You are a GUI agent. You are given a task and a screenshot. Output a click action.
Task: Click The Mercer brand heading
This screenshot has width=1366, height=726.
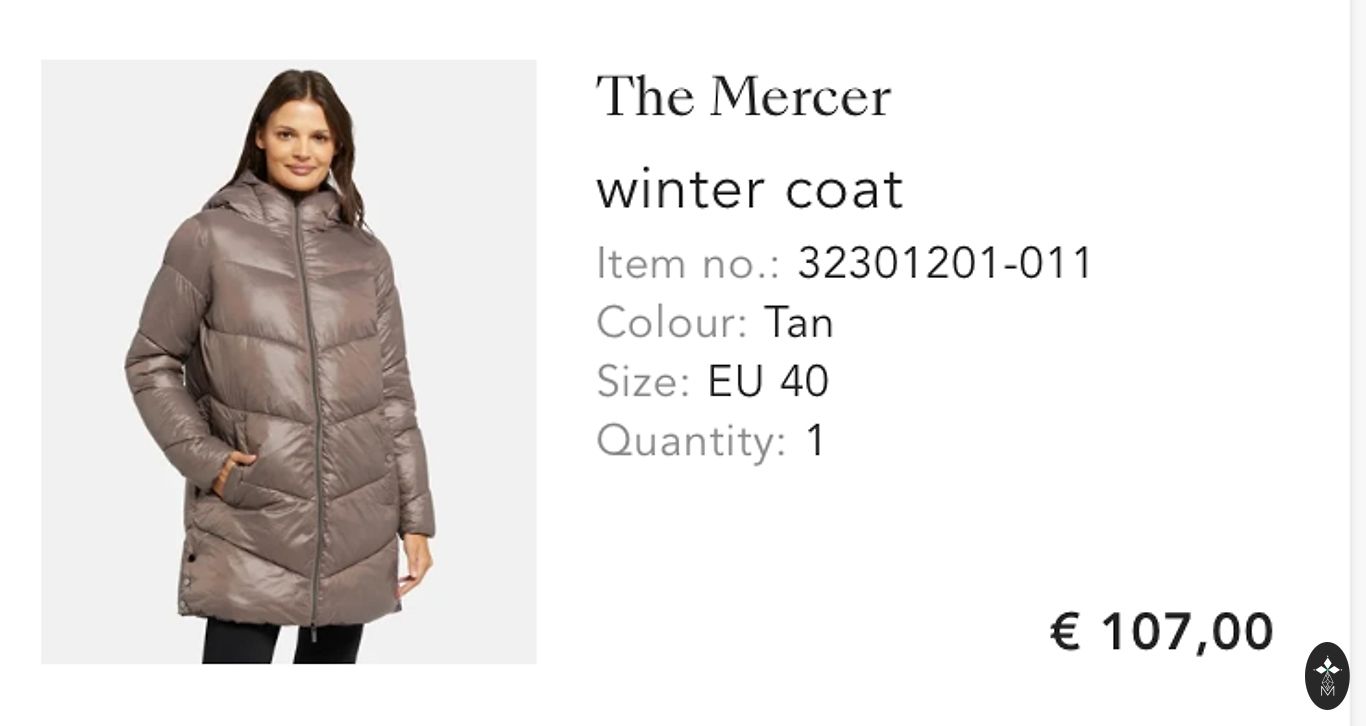(x=743, y=97)
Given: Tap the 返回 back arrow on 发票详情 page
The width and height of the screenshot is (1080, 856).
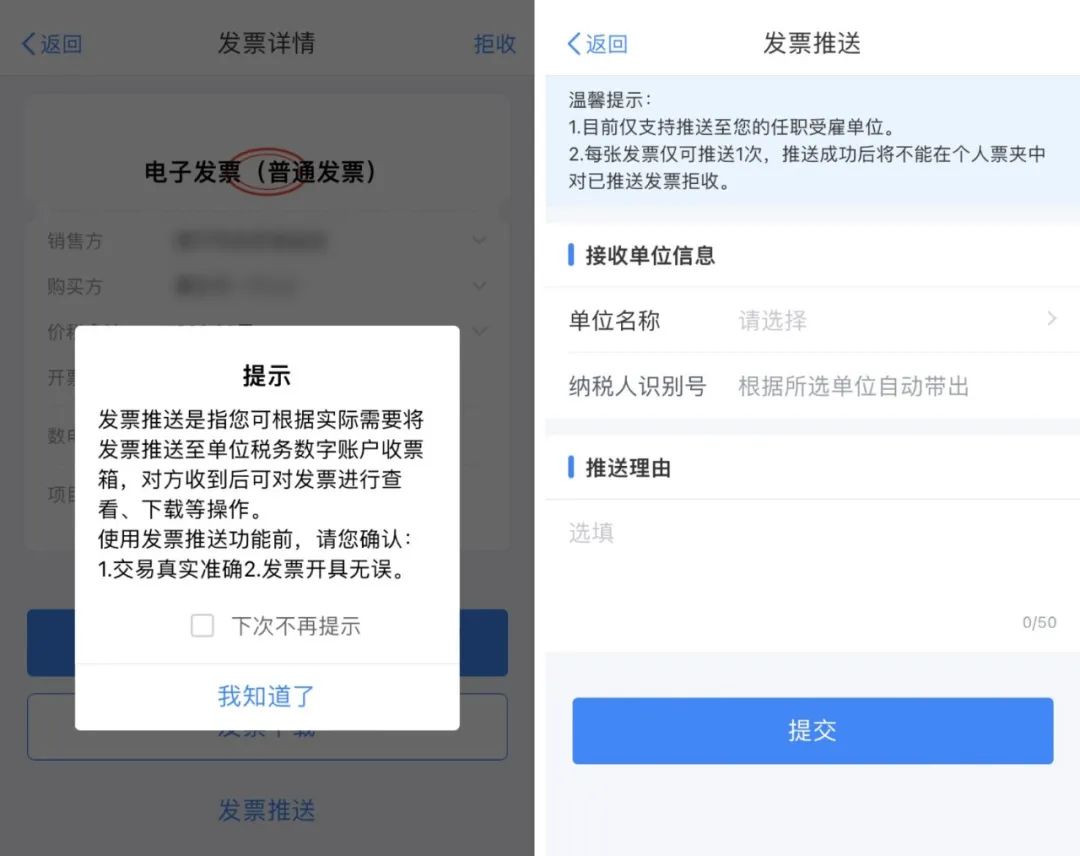Looking at the screenshot, I should click(52, 44).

* [WRITTEN REQUEST]
Copy all of the material above word for word, leaving out the pictures.

* [SOLUTION TO THIS EXERCISE]
You are a GUI agent. You are given a task and a screenshot. Output a click action.
Task: Click The Mercer brand heading
This screenshot has width=1366, height=726.
(x=743, y=97)
Given: Tap the 返回 back arrow on 发票详情 page
The width and height of the screenshot is (1080, 856).
Looking at the screenshot, I should click(52, 44).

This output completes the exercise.